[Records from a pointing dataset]
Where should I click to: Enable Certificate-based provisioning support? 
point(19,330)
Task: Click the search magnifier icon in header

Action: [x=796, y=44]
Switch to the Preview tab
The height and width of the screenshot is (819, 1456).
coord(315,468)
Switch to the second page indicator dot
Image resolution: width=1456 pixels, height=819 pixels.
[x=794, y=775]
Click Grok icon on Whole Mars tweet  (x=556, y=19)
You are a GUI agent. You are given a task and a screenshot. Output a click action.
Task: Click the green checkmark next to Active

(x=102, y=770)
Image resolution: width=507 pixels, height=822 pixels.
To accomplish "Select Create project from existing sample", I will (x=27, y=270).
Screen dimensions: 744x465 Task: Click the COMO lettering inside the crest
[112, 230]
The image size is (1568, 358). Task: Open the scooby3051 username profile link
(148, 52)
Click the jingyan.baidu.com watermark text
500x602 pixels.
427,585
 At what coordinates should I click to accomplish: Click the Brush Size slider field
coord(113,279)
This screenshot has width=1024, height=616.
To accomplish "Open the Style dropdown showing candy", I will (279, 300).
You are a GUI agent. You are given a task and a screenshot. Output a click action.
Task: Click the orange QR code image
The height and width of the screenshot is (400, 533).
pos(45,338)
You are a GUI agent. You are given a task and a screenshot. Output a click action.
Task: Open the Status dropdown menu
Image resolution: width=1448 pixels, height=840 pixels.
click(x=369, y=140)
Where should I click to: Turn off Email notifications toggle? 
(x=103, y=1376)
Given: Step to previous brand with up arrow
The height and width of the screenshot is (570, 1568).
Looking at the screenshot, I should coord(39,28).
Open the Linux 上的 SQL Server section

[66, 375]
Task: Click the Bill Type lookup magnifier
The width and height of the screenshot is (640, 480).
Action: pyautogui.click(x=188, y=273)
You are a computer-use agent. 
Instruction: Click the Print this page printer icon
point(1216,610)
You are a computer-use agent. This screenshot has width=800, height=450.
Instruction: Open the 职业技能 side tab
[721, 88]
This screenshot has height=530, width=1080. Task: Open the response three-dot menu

#### [TASK]
Transcribe the lines above, starting at the line containing "Image resolution: width=507" and ending at the line containing "(x=103, y=1376)", with both of those lines included. Reproduce them exactly.

#### [EXERCISE RESULT]
Image resolution: width=507 pixels, height=822 pixels.
To accomplish "Select Create project from existing sample", I will (x=27, y=270).
Screen dimensions: 744x465 Task: Click the COMO lettering inside the crest
[112, 230]
The image size is (1568, 358). Task: Open the scooby3051 username profile link
(148, 52)
Click the jingyan.baidu.com watermark text
500x602 pixels.
427,585
 At what coordinates should I click to accomplish: Click the Brush Size slider field
coord(113,279)
This screenshot has width=1024, height=616.
To accomplish "Open the Style dropdown showing candy", I will (279, 300).
You are a GUI agent. You are given a task and a screenshot. Output a click action.
Task: Click the orange QR code image
The height and width of the screenshot is (400, 533).
pos(45,338)
You are a GUI agent. You are given a task and a screenshot. Output a click action.
Task: Open the Status dropdown menu
Image resolution: width=1448 pixels, height=840 pixels.
click(x=369, y=140)
Where should I click to: Turn off Email notifications toggle? 
(x=103, y=1376)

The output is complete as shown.